Business Studies- Sole traders, partnerships and franchises Flashcards
People who set up businesses are called….
entrepreneurs.
entrepreneurs are…
Innovators- try to make money
Organisers
Risk takers
Decision makers
Unincorporated:
Businesses where there is no legal difference between the owner and the business. Everything is carried out in the name of the owner. These tend to be small and owned by one person, or a small group of people.
Incorporated:
An incorporated business is one which has a separate legal identity from that of its owners. In other words, the business can sue, be sued, taken over or liquidated. Incorporated businesses are often called limited companies and the owners are shareholders.
A sole trader is ….
the simplest form of business organisation. It has one owner but can employ any number of people. Sole traders may be involved in a wide range of business activity. In the primary sector they may be farmers or fisherman. In the secondary sector they may be small builders or manufacturers. However, most sole traders are found in the tertiary sector. Many are retailers running small shops. Others may offer services such as web design, tutoring, hairdressing, taxi driving, garden maintenance and so on.

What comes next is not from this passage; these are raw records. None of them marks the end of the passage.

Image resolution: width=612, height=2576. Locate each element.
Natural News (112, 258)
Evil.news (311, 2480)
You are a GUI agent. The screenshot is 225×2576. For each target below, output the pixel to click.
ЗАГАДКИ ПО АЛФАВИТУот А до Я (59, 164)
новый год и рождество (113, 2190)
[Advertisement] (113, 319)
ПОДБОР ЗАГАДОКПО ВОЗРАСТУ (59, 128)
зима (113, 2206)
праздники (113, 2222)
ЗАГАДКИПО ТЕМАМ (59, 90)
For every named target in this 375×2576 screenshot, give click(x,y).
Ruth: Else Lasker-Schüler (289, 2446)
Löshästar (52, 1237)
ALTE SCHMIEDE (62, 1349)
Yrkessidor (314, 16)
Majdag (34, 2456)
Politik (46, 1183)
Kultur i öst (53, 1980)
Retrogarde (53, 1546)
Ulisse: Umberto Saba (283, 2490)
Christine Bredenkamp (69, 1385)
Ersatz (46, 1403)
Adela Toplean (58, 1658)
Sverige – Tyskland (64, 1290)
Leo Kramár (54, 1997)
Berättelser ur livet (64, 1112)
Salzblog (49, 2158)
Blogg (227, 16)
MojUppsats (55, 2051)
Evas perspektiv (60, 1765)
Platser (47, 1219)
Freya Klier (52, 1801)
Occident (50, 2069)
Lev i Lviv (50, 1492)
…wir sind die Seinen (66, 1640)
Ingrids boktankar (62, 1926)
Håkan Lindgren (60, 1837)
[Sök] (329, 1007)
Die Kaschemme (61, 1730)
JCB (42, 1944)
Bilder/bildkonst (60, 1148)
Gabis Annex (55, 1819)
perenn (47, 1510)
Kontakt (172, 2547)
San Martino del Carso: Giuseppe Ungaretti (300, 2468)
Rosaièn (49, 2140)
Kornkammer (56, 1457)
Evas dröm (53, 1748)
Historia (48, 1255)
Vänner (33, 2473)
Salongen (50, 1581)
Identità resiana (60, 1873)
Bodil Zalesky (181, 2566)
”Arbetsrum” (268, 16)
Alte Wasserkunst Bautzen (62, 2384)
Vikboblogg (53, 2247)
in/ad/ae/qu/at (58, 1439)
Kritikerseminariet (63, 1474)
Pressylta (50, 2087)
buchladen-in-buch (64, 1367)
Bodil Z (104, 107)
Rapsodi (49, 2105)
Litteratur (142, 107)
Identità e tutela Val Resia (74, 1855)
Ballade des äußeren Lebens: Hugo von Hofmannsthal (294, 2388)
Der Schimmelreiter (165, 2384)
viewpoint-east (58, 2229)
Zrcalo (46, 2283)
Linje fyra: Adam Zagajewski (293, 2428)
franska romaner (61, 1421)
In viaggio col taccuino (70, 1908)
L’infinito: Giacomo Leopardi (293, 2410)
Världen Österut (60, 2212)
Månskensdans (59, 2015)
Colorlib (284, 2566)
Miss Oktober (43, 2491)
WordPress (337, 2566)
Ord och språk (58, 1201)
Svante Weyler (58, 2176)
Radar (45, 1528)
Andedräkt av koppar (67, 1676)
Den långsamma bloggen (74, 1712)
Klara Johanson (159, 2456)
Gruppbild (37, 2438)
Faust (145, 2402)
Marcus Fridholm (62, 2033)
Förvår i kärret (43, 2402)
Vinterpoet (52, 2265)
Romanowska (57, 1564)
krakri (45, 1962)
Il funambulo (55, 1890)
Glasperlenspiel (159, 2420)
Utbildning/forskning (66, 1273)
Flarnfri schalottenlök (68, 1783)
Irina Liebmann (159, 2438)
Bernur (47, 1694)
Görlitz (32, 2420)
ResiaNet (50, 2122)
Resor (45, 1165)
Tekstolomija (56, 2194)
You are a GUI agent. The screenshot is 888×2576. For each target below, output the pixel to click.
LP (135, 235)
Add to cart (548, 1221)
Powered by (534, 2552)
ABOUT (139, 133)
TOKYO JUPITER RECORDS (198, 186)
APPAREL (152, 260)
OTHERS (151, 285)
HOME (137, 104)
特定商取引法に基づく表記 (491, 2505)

Advantages of a sole trader
All the profit is kept by the owner
They are independent- owner has complete control
It is simple to set up with no legal requirements
Flexibility- e.g. can adapt to change quickly
Can offer a personal service because they are small
May qualify for government help
Disadvantages of a sole trader
Have unlimited liability
May struggle to raise finance- too risky for lenders
Independence may be a burden
Long hours and very hard work
Usually too small to exploit economies of scale
No continuity- the business dies with the owner
Partnerships
A partnership exists when between 2 and 20 people jointly own a business. The owners will share responsibly for running the business They also share the profits. Partnerships are often found in professions such as accountants, doctors, estate agents and solicitors.
There are no legal formalities to complete when a partnership is formed. However, partners may draw up a dead of partnership. This is a legal document which states partners’ rights in the event of a dispute. It states:
how much capital each partner will contribute
how profits (and losses) will be shared amongst the partners
the procedure for ending the partnership
how much control each partner has
rules for taking on new partners.
Advantages of partnerships
Easy to set up and run- no legal formalities
Partners can specialise in their area expertise
The burden of running a business is shared
More capital can be raised with more owners
Financial information is not published
Disadvantages of partnerships
Partners have unlimited liability Profit has to be shared Partners may disagree and fall out Any partners’ decision is legally binding on all Partnerships still tend to be small
Limited partnerships
This is where some partners provide capital but take no part in the management of the business. This partner will have limited liability. It is also called a sleeping partner.
Franchises
One approach to running a business to buy a franchise. This may suit someone who wants to run the business does not have their own business idea. Owners of franchises are called franchisors they have developed a successful business and are prepared to allow others, the franchisees, to trade under their name. Franchisees may pay fees to the franchisor. Examples of some international franchises are McDonald’s and subway.
What does the franchise or off by the franchisee?
A license to trade under the recognised brand name of the franchisor
A start-up package including help advice and essential equipment
Training in how to run the business and operate the system used by the franchise
Materials and equipment and support services that are needed to run the business
Marketing support which is organised on behalf of all franchisees
An exclusive geographical area in which to operate. This means that the business will not face competition from other franchisees in the same franchise group.
In return for these services the franchisee has to pay certain fees.
A start-up fee- a lump sum
An ongoing fee (usually based on sales)
Contribution to marketing costs
Franchise or it may make a profit on some of the materials, equipment and merchandise supplied to franchisees.